AVI (Audio Video Interleave file) is just a "wrapper." It can contain many things, dictated by the CODEC used to create it. For work in Premiere (Elements of Pro), the DV-AVI is the best choice. An AVI can be an "uncompressed" file. This is what you are refering to as the "raw" file. The visual difference between a DV-AVI and an uncompressed AVI file is very tough to spot, and the uncompressed version will be gigantic in comparison. As Peter states, the DV-AVI compression is very light indeed. An AVI might also contain DivX, Indeo, VidX or any number of other compression CODECs. Most of these highly compress the data. If your viewing tests of DV-AVI vs uncompressed AVI indicate that too much is lost (mine do not), then you might wish to explore two other CODECs for intermediate files: Lagarith and HuffYuv. Both are "lossless" compression. First Warning, to encode/decode either, you will need to acquire and install these CODECs. Both are free. Second Warning, both take time to encode and decode. They WILL slow your editing system down.
I've done identical Projects using uncompressed AVI's vs DV-AVI's and cannot spot any differences on a 60" TV with direct SD feed, i.e. no upsampling to HD. I don't have the figures handy, but would guess that the uncompressed AVI's are about 3-5x larger than DV-AVI's. Take Peter's 13GB/hr (which is right about where the DV-AVI's come in) and you get 39GB/hr to 65GB/hr. It doesn't take too many to fill up a 1TB HDD.
Because Premiere (Elements and Pro) are designed around the DV-AVI workflow, that is the format that most of us use. I have found no reason to use uncompressed AVI and stay very, very far from any of the others, like DivX, except as final delivery formats, i.e. used only
all editing has been done.
Establishing a good workflow, DV tape to DV-AVI, into Premiere, Export to whatever delivery format is needed, is the best solution for ultimate quality. Do try the experiment yourself, but choose a small Project and expect giant honking files with uncompressed AVI.

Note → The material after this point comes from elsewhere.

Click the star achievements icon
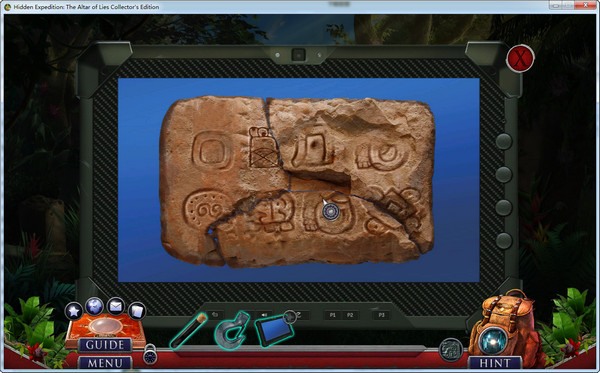The width and height of the screenshot is (600, 373). click(x=73, y=311)
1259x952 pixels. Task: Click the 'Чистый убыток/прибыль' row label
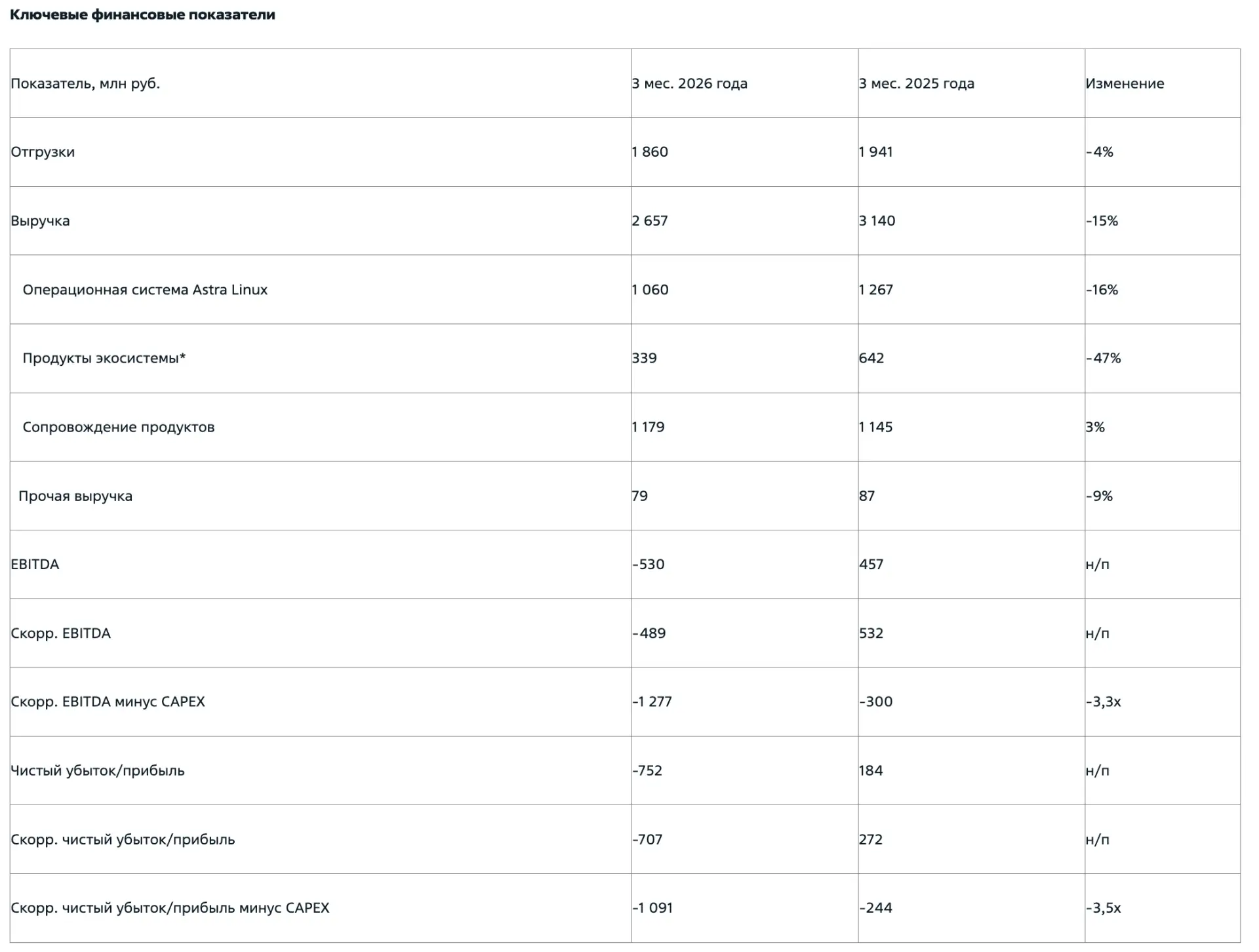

I love this forum where people take the time to explain and clear up misconceptions! Peter and Bill, I now understand that captured files are somewhat compressed (and it's a good thing they are.)I've also been convinced that DV-AVI is the best format for PE4, so thank you, JohnnyO, for mentioning converting MPEG to DV-AVI--I didn't know that could be done. I'm new to video editing, and y'all have really helped me; I appreciate your kindness.
You are most welcome. Everyone had to start at some time.
I highly recommend reading this forum, plus the "Community" at www.muvipix.com - its forums. There is a lot of useful info here and there, plus people wishing to help others.
With the world of NLE video, things are really pretty simple, however there are a lot of choices out there, and the marketing departments for all of the software companies do not make it any easier - they lead one to believe that you can do anything with anything. It's easy to get confused. Most of us have tried to work with all sorts of Assets, whether we downloaded them, or a client gave them to us. It doesn't take too long to realize that some conversion BEFORE you Import these is the best route. It also becomes readily apparent that with certain types of Assets, end quality will take a hit. Maybe we can live with that, or maybe we cannot.
Feeding your NLE the files that it likes best will help insure all possible quality and speed things up greatly. It will also go a long way towards having a stable NLE and a stable Project.
[EDIT] I forgot to add a note on reading the FAQ's at the top of this page. Read them all, even for earlier versions, as so very much applies to all later versions.
Is this also valid for PE3?
Ogul, I had PE3 before PE4, so I'm sure the answer to your question is "yes." As Bill said, "Feeding your NLE [non-linear editing program (in our case, PE3 or PE4)] the files that it likes best will help insure all possible quality . . .], and both PE3 and PE4 like .avi files the best.